== Description of the task ==
Your answer should consist of each line below that includes the word "Select".

== Entries supplied ==
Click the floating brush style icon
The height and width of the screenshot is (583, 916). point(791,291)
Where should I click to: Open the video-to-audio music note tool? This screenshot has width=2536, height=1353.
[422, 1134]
* * *
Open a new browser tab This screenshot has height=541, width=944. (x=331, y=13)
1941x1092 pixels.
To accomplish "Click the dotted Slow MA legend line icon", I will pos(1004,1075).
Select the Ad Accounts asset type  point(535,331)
* * *
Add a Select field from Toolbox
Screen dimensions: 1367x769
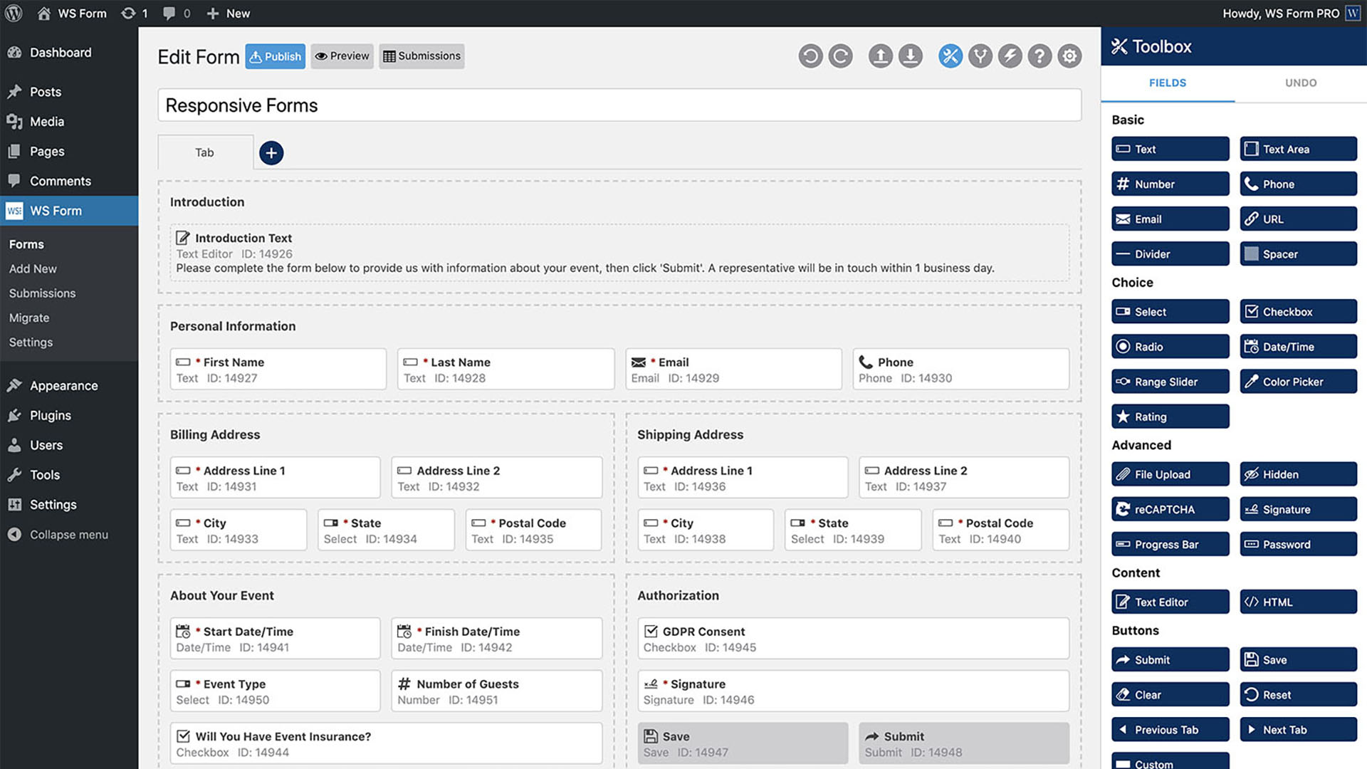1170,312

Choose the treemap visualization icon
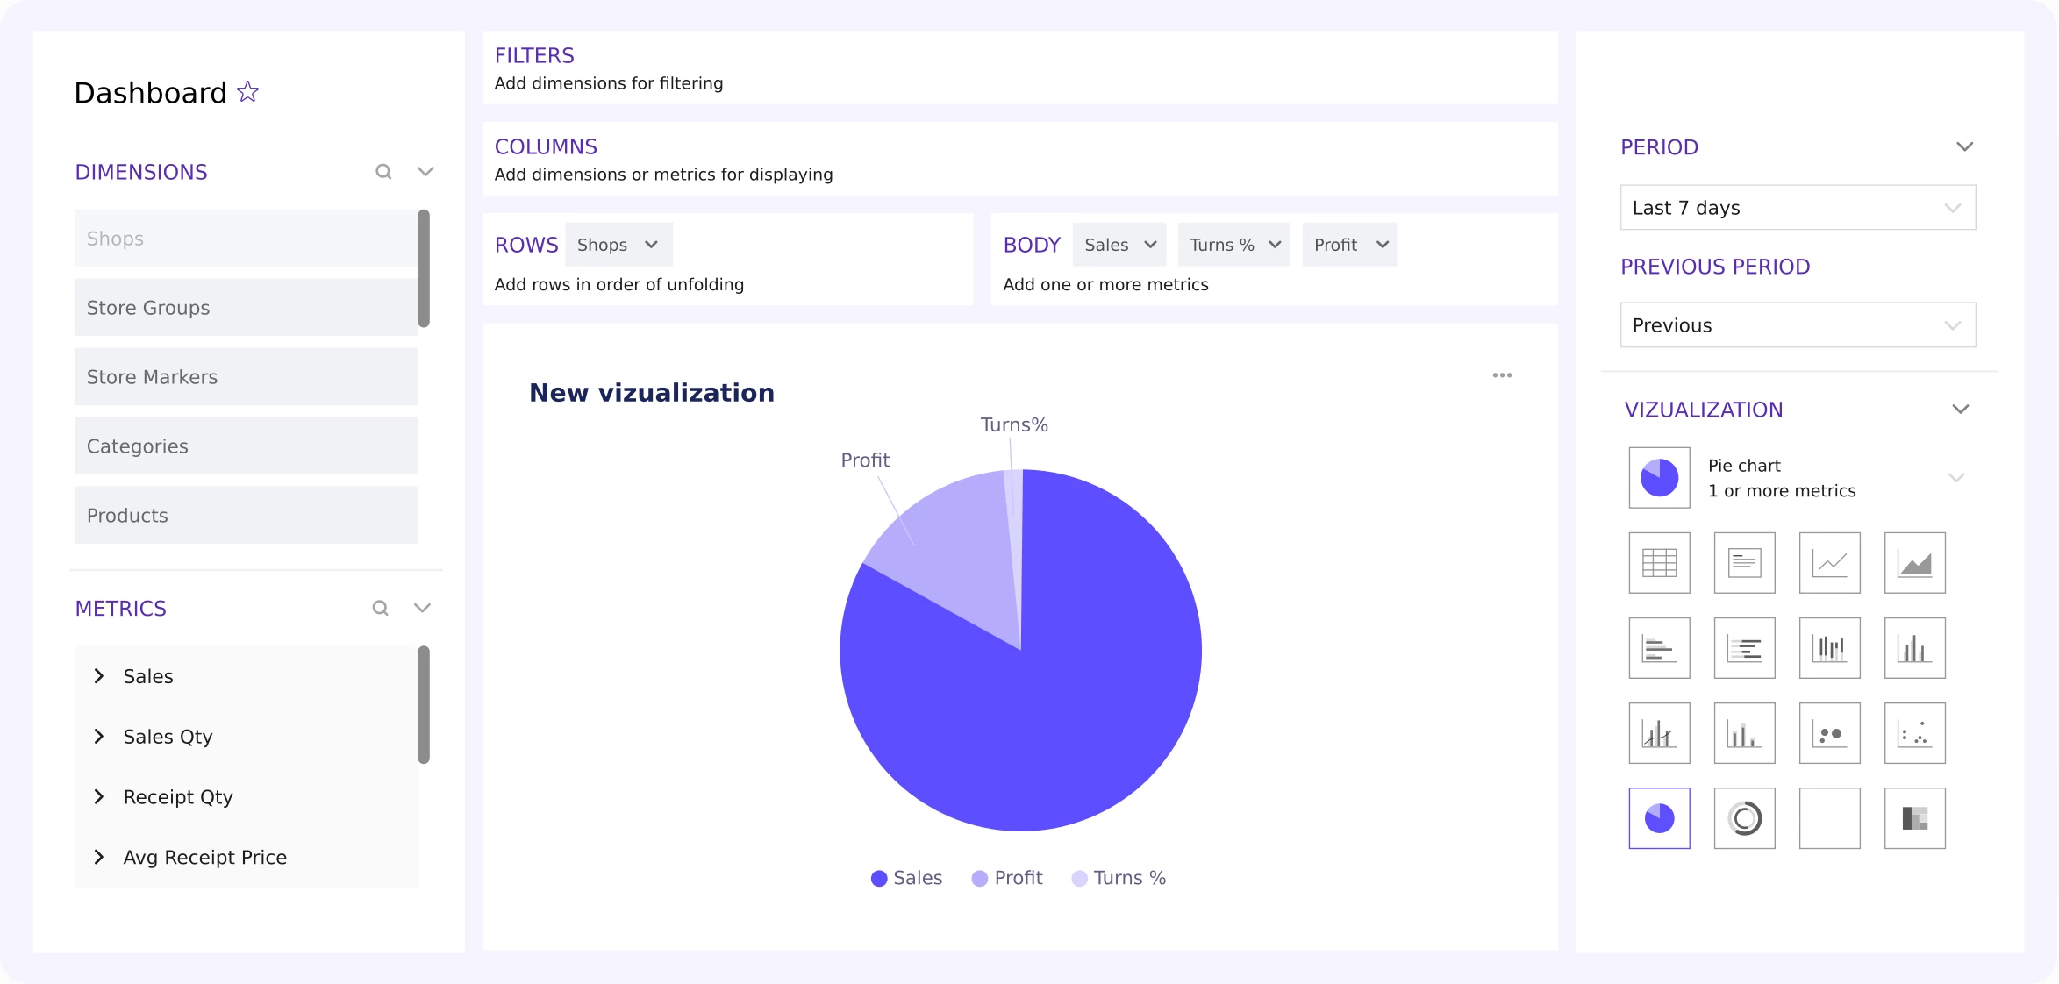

== Result of the exercise ==
Select the Ad Accounts asset type  point(535,331)
Add a Select field from Toolbox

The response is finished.